Nel diritto amministrativo, invece, l’autotutela si identifica con l’esercizio di un potere ampio utilizzabile dalla pubblica amministrazione per rimuovere unilateralmente ed autonomamente gli ostacoli che si frappongono alla realizzazione dell’interesse pubblico.
L’autotutela rappresenta, infatti, la possibilità per la pubblica amministrazione di risolvere i conflitti attuali o potenziali, eventualmente insorgenti con i soggetti interessati dai suoi provvedimenti, senza che sia necessario l’intervento di un giudice.

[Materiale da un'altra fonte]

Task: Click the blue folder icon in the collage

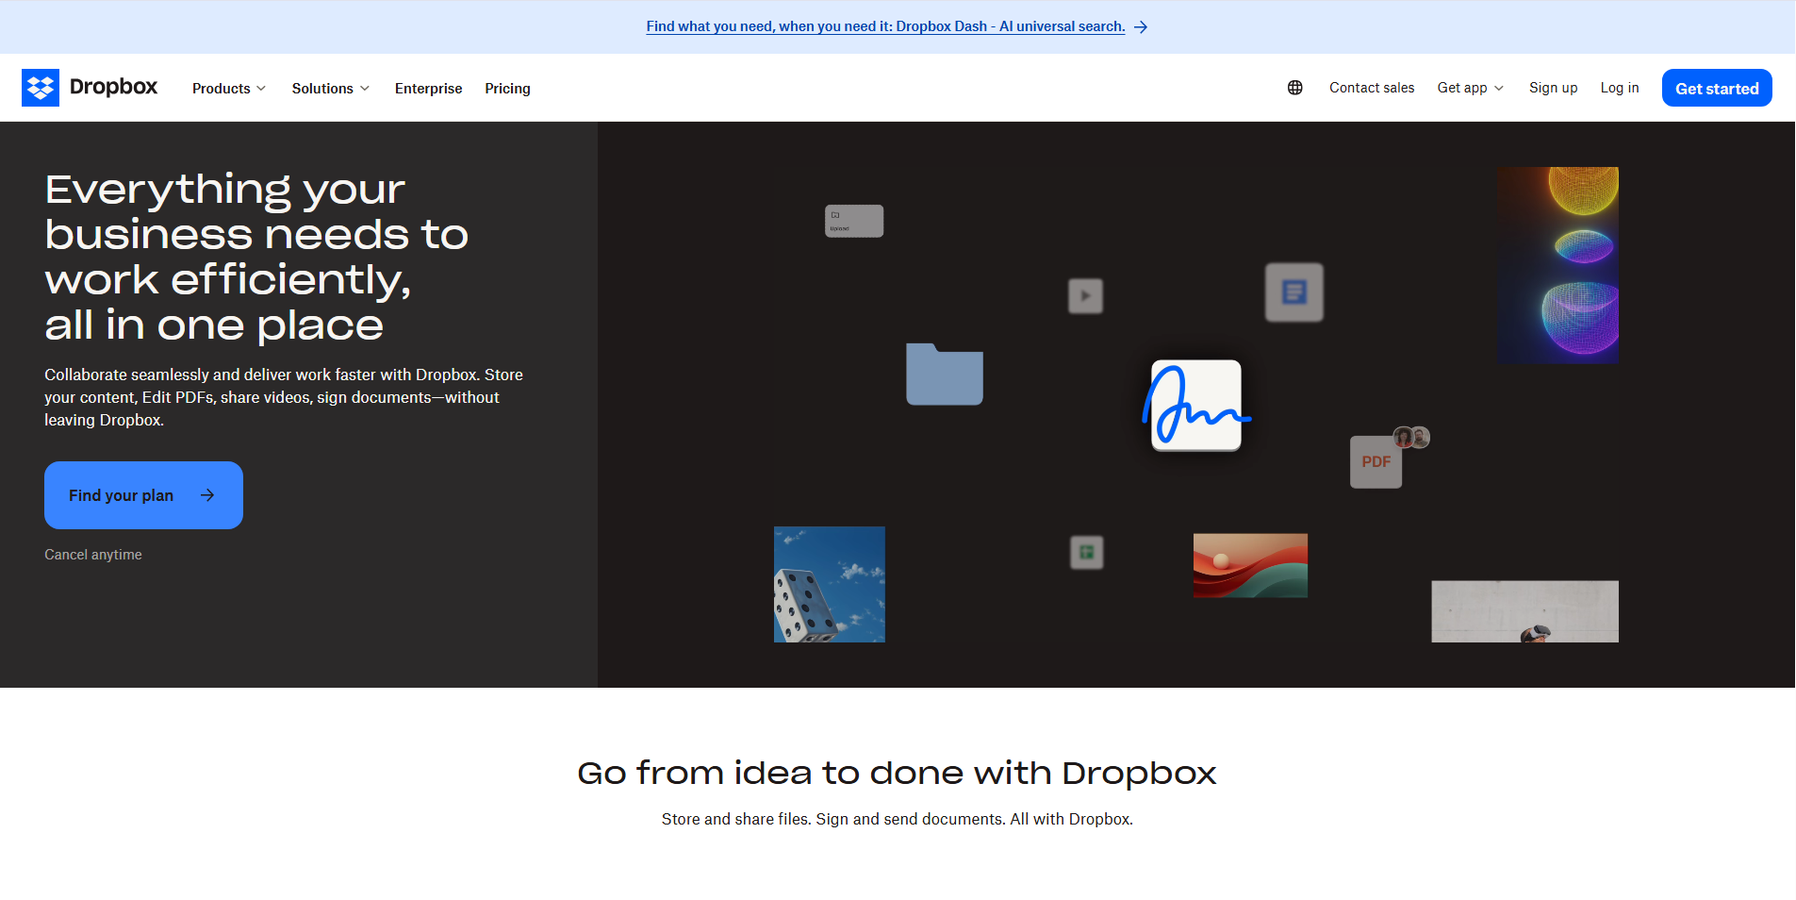Action: [x=944, y=375]
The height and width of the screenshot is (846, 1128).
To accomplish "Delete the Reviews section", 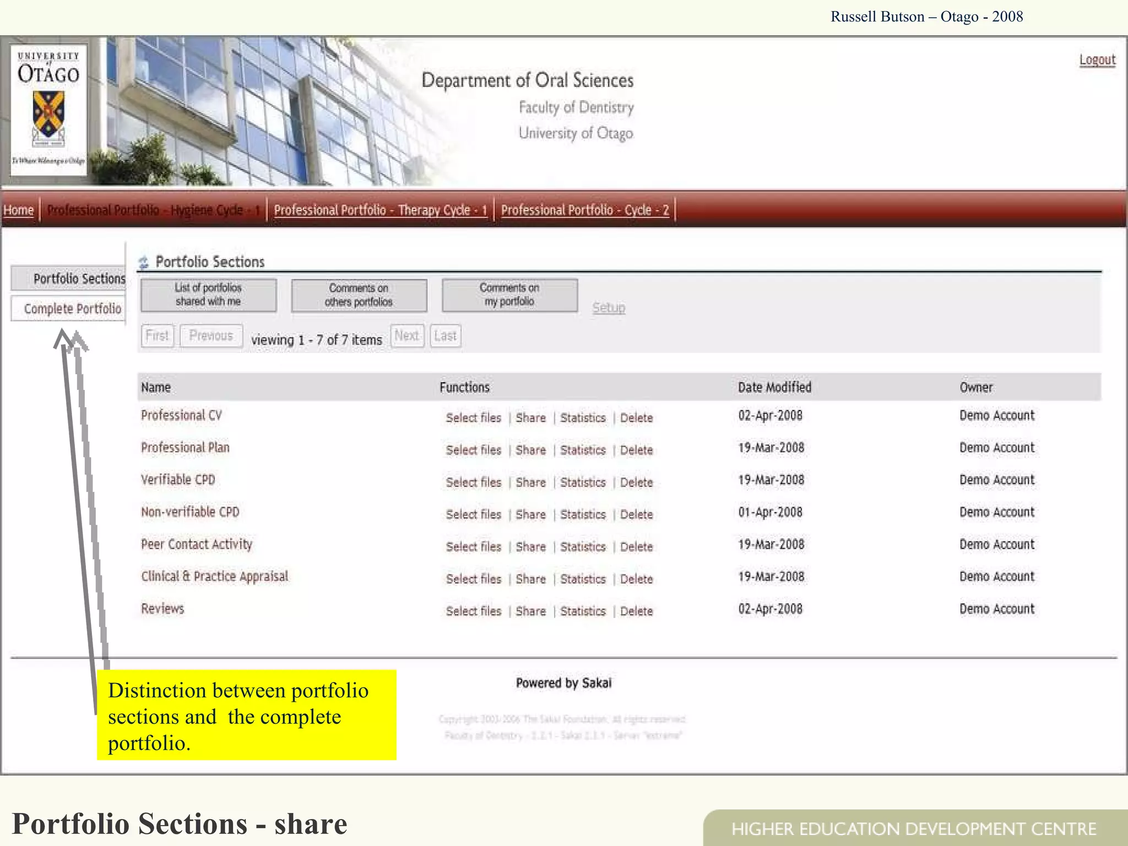I will (636, 611).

Lo scopo di tale strumento è quello di verificare la legittimità e l’opportunità degli atti amministrativi precedentemente emanati dalla pubblica amministrazione al fine di garantirne l’efficacia e l’esecuzione.

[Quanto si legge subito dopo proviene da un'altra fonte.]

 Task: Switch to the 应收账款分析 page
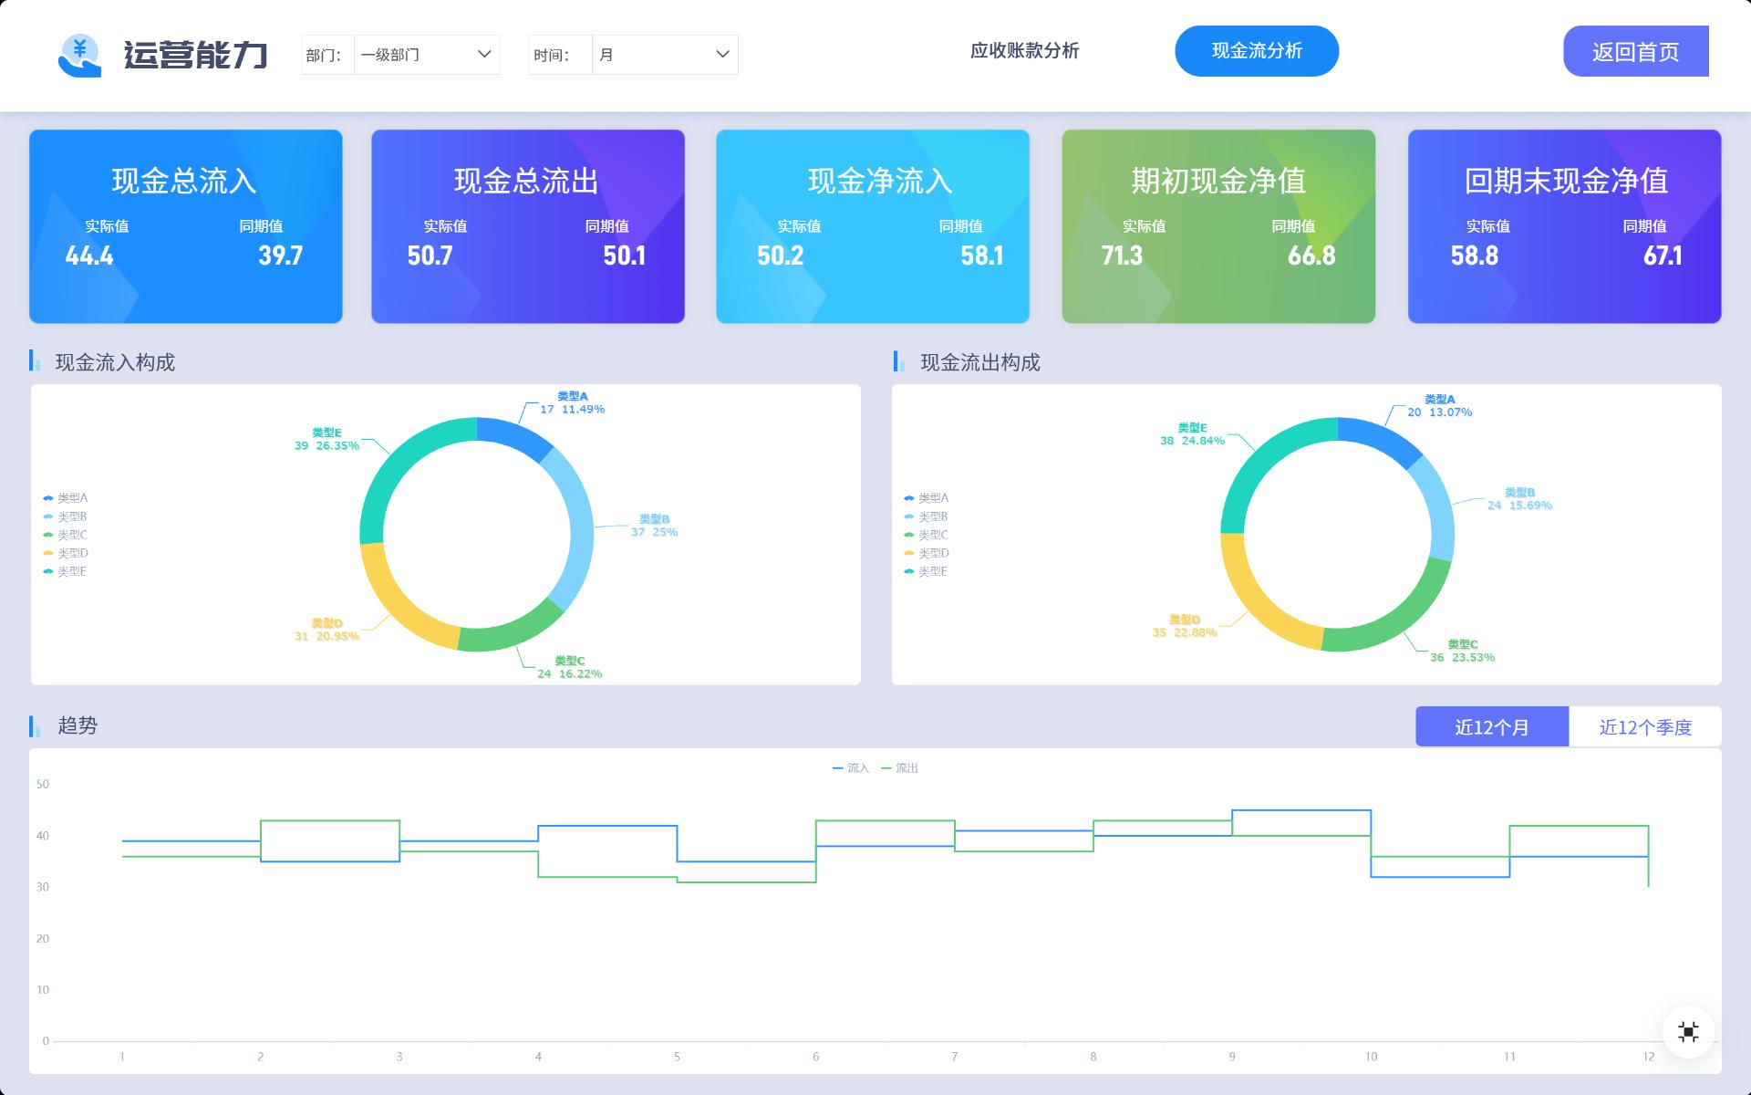point(1025,52)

Ciò non significa, tuttavia, che il potere di autotutela sia completamente scevro da ogni limite o vincolo in quanto l’attività amministrativa, quandanche sia discrezionale, deve ritenersi assoggettata al rispetto dei principi cardine che ne regolano l’esercizio definiti a livello costituzionale ed enunciati dall’art. 1 della legge sul procedimento amministrativo.

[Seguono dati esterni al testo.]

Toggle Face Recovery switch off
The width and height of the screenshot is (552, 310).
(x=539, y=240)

In passato, infatti, si riteneva che il potere della p.a. di risolvere i conflitti, potenziali o attuali, relativi ai suoi provvedimenti o alle sue pretese, essendo insito nella stessa potestà autoritativa, fosse, di conseguenza, sempre valido in quanto finalizzato al soddisfacimento di un interesse pubblico preminente su quello privato.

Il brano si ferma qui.